= DATA IN THIS EXERCISE =
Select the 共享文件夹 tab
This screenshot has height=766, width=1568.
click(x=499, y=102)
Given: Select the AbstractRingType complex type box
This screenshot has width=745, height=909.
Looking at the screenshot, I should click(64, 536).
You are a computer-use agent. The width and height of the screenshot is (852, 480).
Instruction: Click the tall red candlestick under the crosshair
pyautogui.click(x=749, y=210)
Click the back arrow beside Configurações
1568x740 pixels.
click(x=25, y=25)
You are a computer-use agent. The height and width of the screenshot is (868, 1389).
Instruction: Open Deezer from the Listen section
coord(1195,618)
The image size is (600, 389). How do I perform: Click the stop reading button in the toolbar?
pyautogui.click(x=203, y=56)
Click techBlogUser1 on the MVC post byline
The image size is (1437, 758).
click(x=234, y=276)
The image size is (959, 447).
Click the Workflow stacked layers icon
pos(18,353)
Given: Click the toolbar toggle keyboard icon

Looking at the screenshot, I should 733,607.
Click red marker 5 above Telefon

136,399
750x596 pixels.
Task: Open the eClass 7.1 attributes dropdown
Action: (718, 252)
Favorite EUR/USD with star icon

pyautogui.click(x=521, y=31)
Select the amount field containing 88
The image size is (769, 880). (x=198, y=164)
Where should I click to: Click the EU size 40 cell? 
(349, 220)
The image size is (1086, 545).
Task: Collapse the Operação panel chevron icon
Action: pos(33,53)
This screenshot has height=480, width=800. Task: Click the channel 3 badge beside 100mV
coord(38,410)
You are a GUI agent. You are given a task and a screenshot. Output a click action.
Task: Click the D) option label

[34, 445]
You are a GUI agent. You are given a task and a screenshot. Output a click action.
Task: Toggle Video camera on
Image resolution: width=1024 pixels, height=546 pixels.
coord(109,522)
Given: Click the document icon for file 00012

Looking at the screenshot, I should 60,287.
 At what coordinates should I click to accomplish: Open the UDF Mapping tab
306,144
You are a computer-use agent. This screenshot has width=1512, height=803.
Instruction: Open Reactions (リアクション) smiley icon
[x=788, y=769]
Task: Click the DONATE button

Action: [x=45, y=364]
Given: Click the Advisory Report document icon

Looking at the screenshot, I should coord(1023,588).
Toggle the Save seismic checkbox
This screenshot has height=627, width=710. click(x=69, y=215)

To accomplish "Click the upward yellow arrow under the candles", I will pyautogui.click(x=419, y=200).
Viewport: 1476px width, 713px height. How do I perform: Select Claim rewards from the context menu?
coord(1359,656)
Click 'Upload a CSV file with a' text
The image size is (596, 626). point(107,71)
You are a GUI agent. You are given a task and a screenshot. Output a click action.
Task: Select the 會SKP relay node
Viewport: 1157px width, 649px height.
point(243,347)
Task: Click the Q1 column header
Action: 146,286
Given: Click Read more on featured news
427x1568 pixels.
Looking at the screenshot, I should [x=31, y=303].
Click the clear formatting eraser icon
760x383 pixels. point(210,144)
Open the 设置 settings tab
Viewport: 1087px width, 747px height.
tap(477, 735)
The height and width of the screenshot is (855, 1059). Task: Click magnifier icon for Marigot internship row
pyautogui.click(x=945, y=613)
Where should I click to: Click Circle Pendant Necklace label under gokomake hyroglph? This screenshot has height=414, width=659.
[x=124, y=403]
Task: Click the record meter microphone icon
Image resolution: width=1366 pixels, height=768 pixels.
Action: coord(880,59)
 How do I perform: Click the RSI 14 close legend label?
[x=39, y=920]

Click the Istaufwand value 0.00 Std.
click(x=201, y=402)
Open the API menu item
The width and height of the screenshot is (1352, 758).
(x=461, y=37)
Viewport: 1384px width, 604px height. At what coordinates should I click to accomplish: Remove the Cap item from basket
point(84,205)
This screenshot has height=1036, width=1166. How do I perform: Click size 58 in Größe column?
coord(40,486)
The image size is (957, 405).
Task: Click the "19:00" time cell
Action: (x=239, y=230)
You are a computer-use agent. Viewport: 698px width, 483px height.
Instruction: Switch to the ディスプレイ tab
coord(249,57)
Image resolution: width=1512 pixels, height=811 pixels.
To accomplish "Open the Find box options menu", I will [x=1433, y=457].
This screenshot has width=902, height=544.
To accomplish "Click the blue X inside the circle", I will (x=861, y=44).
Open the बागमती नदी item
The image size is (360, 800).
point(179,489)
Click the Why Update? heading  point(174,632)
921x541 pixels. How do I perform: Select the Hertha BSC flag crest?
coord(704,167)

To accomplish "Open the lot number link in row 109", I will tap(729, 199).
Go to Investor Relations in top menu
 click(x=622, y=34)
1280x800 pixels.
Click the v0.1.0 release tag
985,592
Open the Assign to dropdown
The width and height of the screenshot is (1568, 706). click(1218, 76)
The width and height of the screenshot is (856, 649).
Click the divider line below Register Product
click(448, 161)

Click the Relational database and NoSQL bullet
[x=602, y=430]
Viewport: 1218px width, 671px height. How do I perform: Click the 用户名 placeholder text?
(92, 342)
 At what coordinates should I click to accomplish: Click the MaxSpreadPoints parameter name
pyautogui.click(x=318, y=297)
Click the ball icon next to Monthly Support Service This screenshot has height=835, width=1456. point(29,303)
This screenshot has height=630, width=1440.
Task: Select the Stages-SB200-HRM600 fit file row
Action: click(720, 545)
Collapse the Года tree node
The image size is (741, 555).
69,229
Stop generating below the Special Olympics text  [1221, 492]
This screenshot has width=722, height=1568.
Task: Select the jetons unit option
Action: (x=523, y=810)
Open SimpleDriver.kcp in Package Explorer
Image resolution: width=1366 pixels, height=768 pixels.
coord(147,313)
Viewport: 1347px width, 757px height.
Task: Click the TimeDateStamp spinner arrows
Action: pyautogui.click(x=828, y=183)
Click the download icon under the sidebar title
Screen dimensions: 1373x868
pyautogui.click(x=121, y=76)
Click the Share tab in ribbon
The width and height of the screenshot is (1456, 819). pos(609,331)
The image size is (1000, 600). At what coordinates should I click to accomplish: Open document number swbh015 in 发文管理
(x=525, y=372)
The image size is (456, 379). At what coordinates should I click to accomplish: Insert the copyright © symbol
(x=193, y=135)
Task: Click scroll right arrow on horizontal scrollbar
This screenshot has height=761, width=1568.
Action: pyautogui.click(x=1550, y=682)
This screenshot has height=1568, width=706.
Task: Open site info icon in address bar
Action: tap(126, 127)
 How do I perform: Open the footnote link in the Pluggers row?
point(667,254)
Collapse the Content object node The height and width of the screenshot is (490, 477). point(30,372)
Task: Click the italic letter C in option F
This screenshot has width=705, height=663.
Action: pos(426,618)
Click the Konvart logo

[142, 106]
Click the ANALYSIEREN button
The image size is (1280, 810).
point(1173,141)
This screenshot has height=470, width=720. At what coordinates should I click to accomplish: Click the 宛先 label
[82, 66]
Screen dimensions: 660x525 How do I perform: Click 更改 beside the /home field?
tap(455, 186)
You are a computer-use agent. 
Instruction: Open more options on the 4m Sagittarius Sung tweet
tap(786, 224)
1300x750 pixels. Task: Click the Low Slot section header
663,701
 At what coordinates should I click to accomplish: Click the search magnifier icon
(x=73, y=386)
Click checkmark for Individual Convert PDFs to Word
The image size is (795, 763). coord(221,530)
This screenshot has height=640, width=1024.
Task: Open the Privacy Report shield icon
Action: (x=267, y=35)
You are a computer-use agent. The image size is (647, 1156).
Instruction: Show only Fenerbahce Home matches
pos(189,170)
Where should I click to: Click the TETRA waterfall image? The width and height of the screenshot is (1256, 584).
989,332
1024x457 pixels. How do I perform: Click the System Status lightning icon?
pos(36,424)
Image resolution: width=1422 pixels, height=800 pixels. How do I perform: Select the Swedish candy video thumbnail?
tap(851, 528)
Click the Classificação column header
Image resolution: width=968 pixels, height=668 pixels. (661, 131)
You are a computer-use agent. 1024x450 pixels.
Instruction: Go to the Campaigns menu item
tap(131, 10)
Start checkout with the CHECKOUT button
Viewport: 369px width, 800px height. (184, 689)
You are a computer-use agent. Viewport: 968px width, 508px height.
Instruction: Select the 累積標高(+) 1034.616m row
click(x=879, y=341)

= WHAT TO PRODUCE =
With the line that contains "Instruction: Go to the Campaigns menu item" as your start, reproduce the data above exactly through its last line, and nothing before that start.

= WRITTEN RESPONSE =
Instruction: Go to the Campaigns menu item
tap(131, 10)
Start checkout with the CHECKOUT button
Viewport: 369px width, 800px height. (184, 689)
You are a computer-use agent. Viewport: 968px width, 508px height.
Instruction: Select the 累積標高(+) 1034.616m row
click(x=879, y=341)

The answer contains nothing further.